* SUPPLIED PASSAGE:
# Fire for Christmas gift - Question



## TammyC (Nov 17, 2009)

So I'm super excited, we purchased my mom and mother in law both kindle fire's for Christmas, Can't wait till they open them   Question though, If I add some apps and things to the devices now when we change the registration to their accounts will the content still be there? I wanted to put some stuff on so they can try it out on Christmas without having to download anything first.

Thanks everyone!!


----------



## Ann in Arlington (Oct 27, 2008)

Not really.

When you deregister from your account, the icons will remain if you haven't reset it to factory conditions, but as their accounts don't own the apps, the icons will just be links to purchase them.

Found this out when I de-regged my old Fire for my son to use while he was home this week -- he'd forgotten to bring his kindle.  I de-regged, he regged to his account and, while the books/carousel repopulated for his device, the icons for all my apps were still there.  But when he selected one, it basically said, "you don't own this, do you want to?"


----------



## TammyC (Nov 17, 2009)

Thanks Ann, that's exactly what I needed to know. I guess we will just add a few things after they open them so they can test them out.
Thanks again!


----------



## Ann in Arlington (Oct 27, 2008)

Do they already have an Amazon account (or accounts?)  

If so, if you know the log in info, you could register the devices to their account(s) ahead of time. And go ahead and 'buy' some stuff for them.

If you're talking paid apps, you could apply a GC to the account as well.


----------



## TammyC (Nov 17, 2009)

If I did it from their account wouldn't they get emails for the purchases?


----------



## Ann in Arlington (Oct 27, 2008)

TammyC said:


> If I did it from their account wouldn't they get emails for the purchases?


Yes. . . . I guess they would. . . .which would surprise and/or confuse them. . . . . .

trying to think outside the box! 

You can give kindle books as gifts, of course, and I think you can set them so the gift isn't delivered until a specified day. Not sure you can do the same for apps. . . .


----------



## TammyC (Nov 17, 2009)

haha yea that would be a giveaway I guess.  Thanks for the help though. I'll look into the apps to see if I can delay the delivery like the books. Thanks again for the suggestions Ann!


----------



## CrystalStarr (Jan 17, 2011)

Can you gift apps and have the email sent on a certain date?  Does that work?


----------



## Ann in Arlington (Oct 27, 2008)

Looks like you can, kinda sorta: http://www.amazon.com/gp/feature.html/ref=mas_KFlftnav_GftCrd?ie=UTF8&docId=1000619631&pf_rd_m=ATVPDKIKX0DER&pf_rd_s=browse&pf_rd_r=0J9B3SG6NCY3RT4E5GQC&pf_rd_t=101&pf_rd_p=1421839302&pf_rd_i=3427287011

My feeling is this is just an ordinary GC, just with an 'app' focus. So you can send right away or schedule for later -- up to a year later, it says.

[Element and text position data]
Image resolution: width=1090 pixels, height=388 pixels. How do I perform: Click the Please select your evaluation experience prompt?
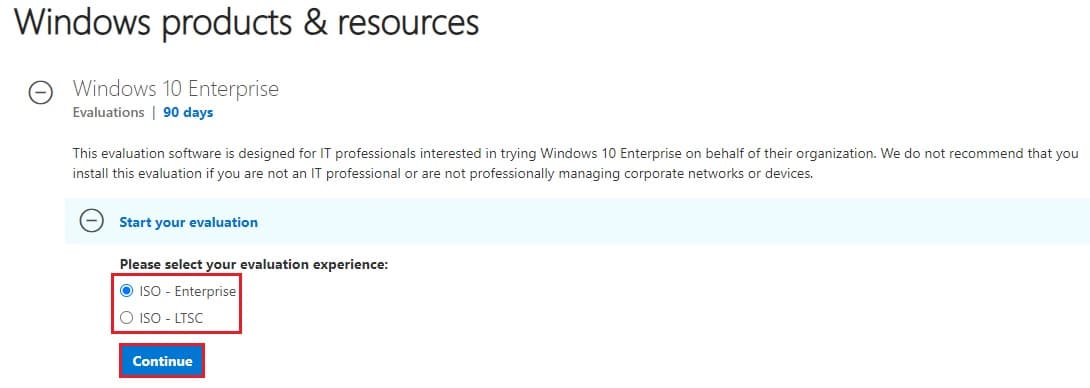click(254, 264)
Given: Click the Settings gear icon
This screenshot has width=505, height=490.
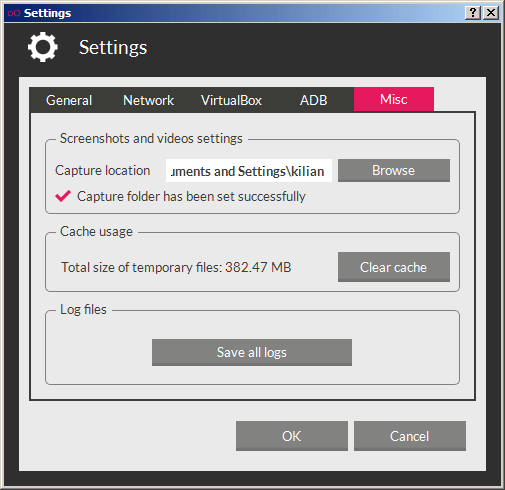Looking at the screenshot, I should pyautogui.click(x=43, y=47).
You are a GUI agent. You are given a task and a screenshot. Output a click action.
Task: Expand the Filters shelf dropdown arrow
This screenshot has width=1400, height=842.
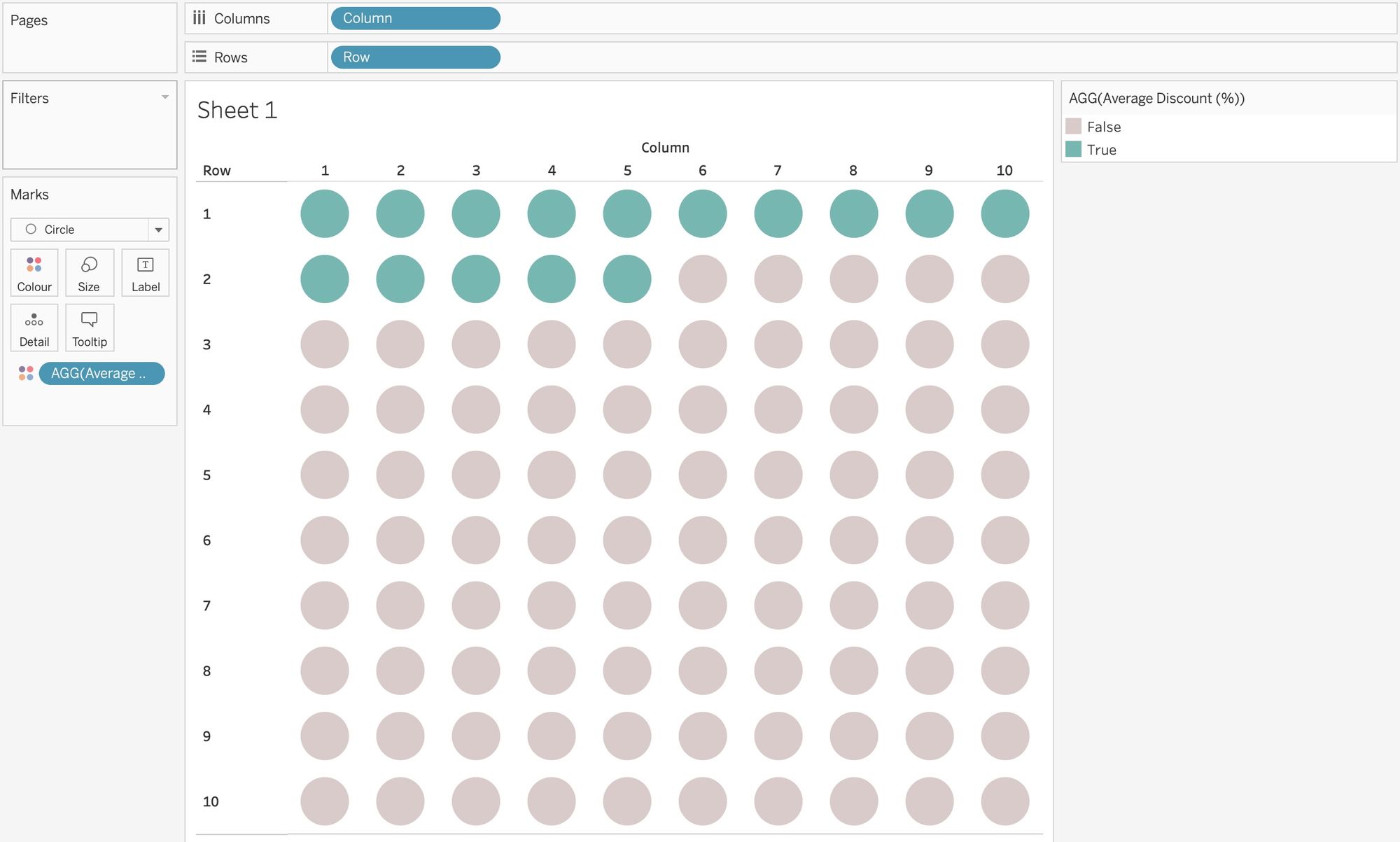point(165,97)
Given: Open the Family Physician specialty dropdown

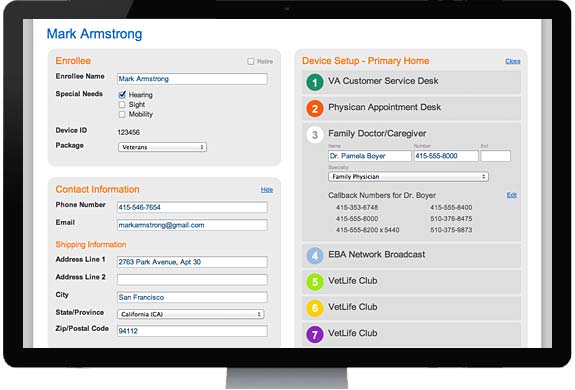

* * *

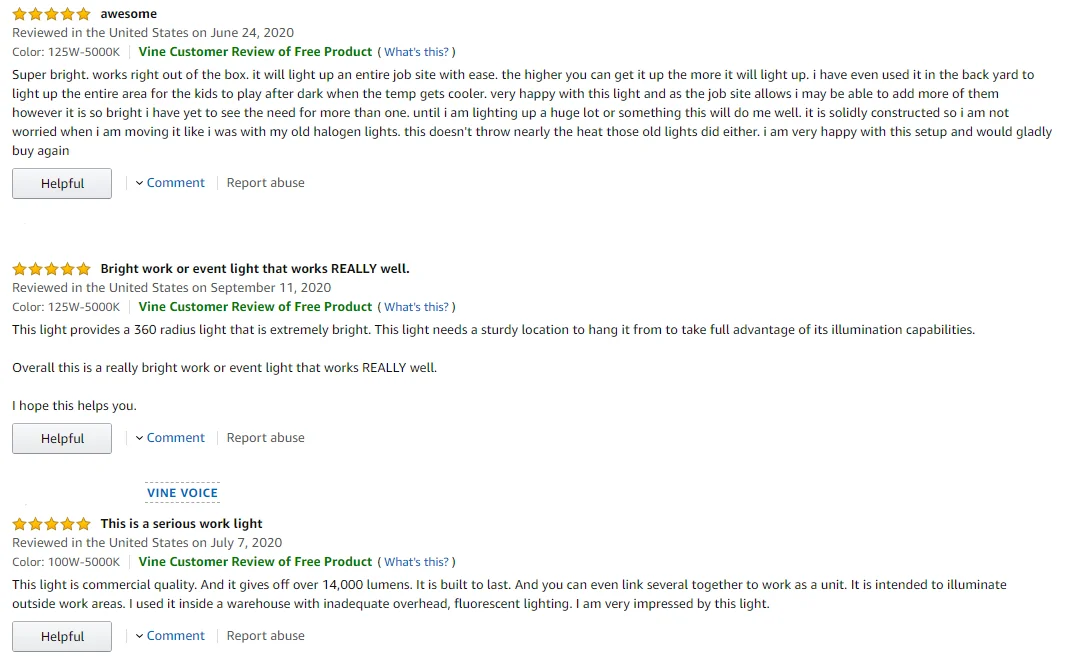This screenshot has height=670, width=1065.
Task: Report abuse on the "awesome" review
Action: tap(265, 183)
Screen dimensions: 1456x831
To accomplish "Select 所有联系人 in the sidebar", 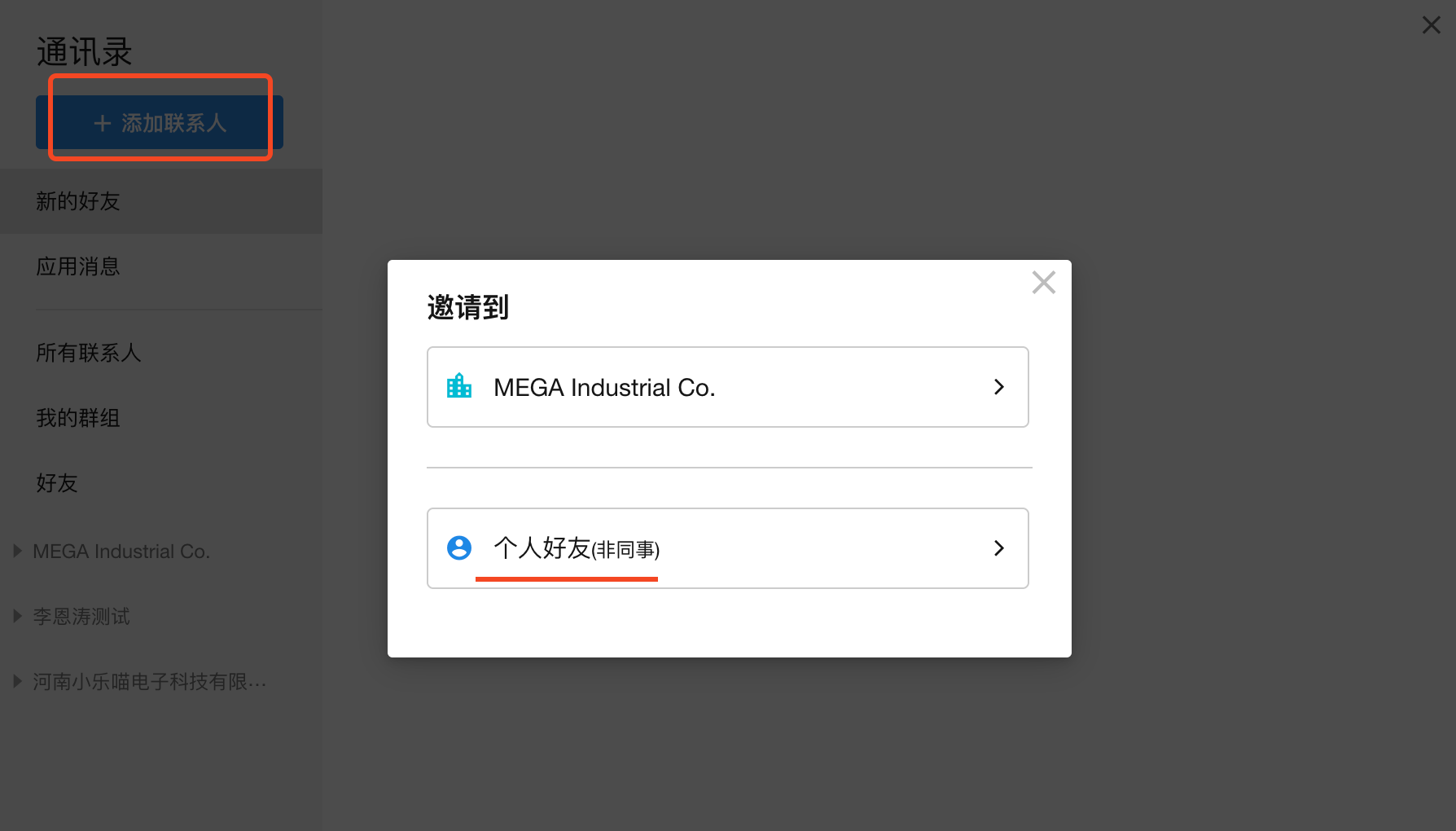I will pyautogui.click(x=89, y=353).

* GOAL: Condense the paragraph of the Kindle Fire gift thread that begins "Found this out when I de-regged" into a short bulleted list that preserves its main facts.

* EXERCISE OUTPUT:
- The poster deregistered an old Fire so that the poster's son, who was home that week and had forgotten his Kindle, could use it.
- The son registered the device to his own account, and the books and carousel repopulated for it.
- The icons for all of the poster's apps remained on the device.
- When the son selected one, the device effectively told him he did not own it and asked whether he wanted to.